Si votre objectif est de conserver une partie de l’énergie produite pendant la journée pour l’utiliser plus tard, le BLUETTI Balco 260 Kit associe une batterie LiFePO4 de 2 560 Wh à une entrée solaire pouvant atteindre 2 400 W selon la configuration présentée par BLUETTI. L’intérêt principal est d’augmenter l’autoconsommation sans surdimensionner inutilement l’injection vers le réseau.

Conclusion
Pour une installation de moins de 3 kWc, la petite puissance ne signifie pas absence de démarches. Commencez par l’urbanisme, puis effectuez la déclaration Enedis d’une installation solaire avec le bon mode d’exploitation : CACSI en zéro injection ou procédure d’injection adaptée si vous valorisez le surplus. Ensuite seulement, comparez coût, TVA, stockage et rentabilité. Une installation bien déclarée et correctement dimensionnée reste plus simple à faire évoluer, à assurer et à exploiter durablement, y compris avec des solutions BLUETTI.
Questions fréquentes
Quel est le prix d’une installation solaire de 3 kWc ?

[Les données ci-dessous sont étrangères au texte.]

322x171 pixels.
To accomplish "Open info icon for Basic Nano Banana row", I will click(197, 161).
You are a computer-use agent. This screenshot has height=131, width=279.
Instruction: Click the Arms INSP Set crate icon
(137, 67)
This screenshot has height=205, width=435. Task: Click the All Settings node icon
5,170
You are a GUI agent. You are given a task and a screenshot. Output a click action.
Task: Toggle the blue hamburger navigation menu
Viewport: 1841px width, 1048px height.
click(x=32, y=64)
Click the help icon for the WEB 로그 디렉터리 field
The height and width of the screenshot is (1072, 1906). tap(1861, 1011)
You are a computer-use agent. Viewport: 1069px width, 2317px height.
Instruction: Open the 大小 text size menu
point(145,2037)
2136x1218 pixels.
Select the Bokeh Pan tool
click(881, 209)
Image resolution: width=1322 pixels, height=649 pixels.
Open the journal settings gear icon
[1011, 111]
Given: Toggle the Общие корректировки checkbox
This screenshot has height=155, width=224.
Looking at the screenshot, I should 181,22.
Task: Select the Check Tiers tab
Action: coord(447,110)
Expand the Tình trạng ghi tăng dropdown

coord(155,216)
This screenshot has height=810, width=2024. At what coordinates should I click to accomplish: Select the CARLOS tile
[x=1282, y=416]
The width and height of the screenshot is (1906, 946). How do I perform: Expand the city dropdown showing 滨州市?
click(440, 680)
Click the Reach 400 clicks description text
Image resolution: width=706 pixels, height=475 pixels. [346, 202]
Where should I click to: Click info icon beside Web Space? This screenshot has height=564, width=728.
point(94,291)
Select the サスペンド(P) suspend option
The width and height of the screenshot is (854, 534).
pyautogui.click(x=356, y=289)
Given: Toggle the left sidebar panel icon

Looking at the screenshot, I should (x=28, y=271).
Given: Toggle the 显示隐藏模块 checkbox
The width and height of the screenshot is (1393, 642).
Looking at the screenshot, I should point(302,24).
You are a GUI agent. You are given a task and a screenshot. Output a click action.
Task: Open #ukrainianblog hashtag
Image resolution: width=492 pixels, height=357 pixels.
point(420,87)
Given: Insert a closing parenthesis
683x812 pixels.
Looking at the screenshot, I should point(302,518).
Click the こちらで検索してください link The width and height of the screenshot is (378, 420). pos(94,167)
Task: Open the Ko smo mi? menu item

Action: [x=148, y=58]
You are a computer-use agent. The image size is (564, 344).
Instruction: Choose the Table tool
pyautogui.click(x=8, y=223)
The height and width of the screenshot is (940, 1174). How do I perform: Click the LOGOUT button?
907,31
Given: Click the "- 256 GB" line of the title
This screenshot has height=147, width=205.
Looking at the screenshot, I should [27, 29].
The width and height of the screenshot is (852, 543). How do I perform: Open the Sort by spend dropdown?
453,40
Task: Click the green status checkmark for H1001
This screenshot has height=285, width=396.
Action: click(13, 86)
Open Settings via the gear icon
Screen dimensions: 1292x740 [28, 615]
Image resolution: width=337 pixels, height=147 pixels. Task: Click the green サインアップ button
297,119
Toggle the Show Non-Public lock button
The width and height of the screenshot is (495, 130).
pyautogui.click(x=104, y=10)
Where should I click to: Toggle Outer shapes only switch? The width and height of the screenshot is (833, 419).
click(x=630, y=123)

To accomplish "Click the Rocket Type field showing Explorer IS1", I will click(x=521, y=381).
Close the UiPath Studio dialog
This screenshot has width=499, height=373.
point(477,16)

En 2026, une installation résidentielle de 3 kWc posée par un professionnel se situe souvent autour de 6 000 à 12 000 € TTC avant options particulières. Le prix dépend de la toiture, du matériel, des protections électriques et des services administratifs inclus. Une batterie augmente sensiblement l’investissement initial.
Combien de panneaux solaires faut-il pour une maison de 100 m² ?
La surface du logement ne suffit pas pour dimensionner les panneaux. Avec des modules modernes d’environ 400 à 500 Wc, une installation de 3 kWc représente souvent 6 à 8 panneaux, tandis que 6 kWc en demande environ 12 à 15. Basez le choix final sur votre consommation et votre toiture.
Les panneaux photovoltaïques sont-ils éligibles à MaPrimeRénov’ ?
Les panneaux photovoltaïques qui produisent uniquement de l’électricité ne doivent pas être confondus avec les équipements solaires thermiques ou hybrides pouvant relever d’autres aides. Pour un projet photovoltaïque, examinez plutôt la TVA applicable, le régime de vente du surplus et les éventuelles aides locales, en vérifiant leur compatibilité avec les règles nationales.
Les panneaux solaires sont-ils rentables dans le nord de la France ?
Oui, un projet peut rester pertinent dans le nord, car les panneaux produisent avec la lumière et pas uniquement par forte chaleur. La production annuelle y est généralement plus faible que dans le sud, donc le dimensionnement, l’orientation et l’autoconsommation prennent encore plus d’importance. Une simulation locale est préférable à une moyenne nationale.